■ **Material provided**
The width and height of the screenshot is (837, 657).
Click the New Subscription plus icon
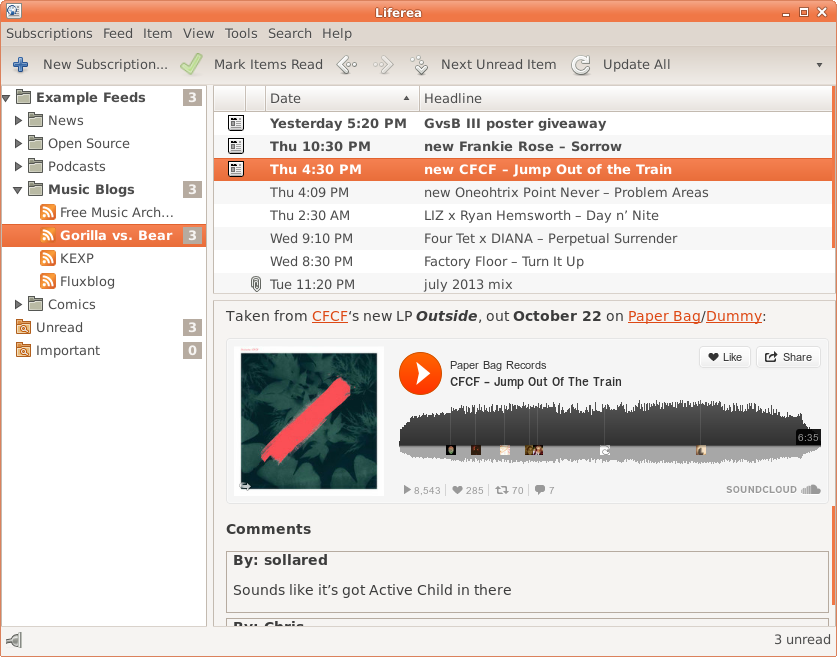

--

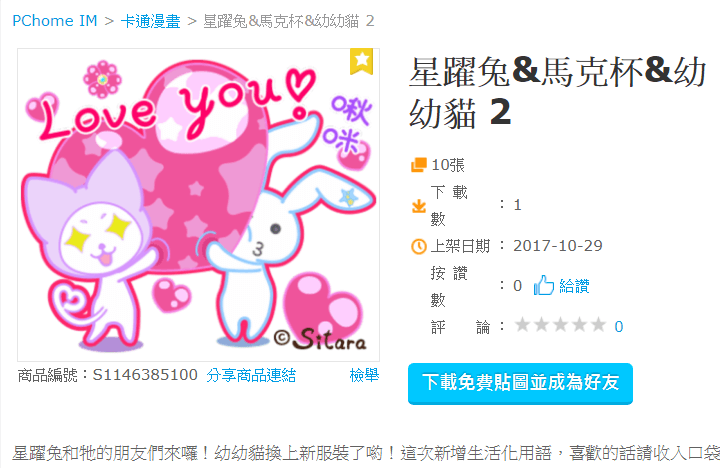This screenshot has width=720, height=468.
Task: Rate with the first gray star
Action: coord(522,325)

==

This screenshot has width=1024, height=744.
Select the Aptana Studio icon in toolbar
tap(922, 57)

■ **Aim of the task**
Set down, unchanged, only those lines above that fall between the line with "The width and" and the line with "Click the New Subscription plus icon", the two end lines included.

■ **Solved exercise**
The width and height of the screenshot is (837, 657).
Click the New Subscription plus icon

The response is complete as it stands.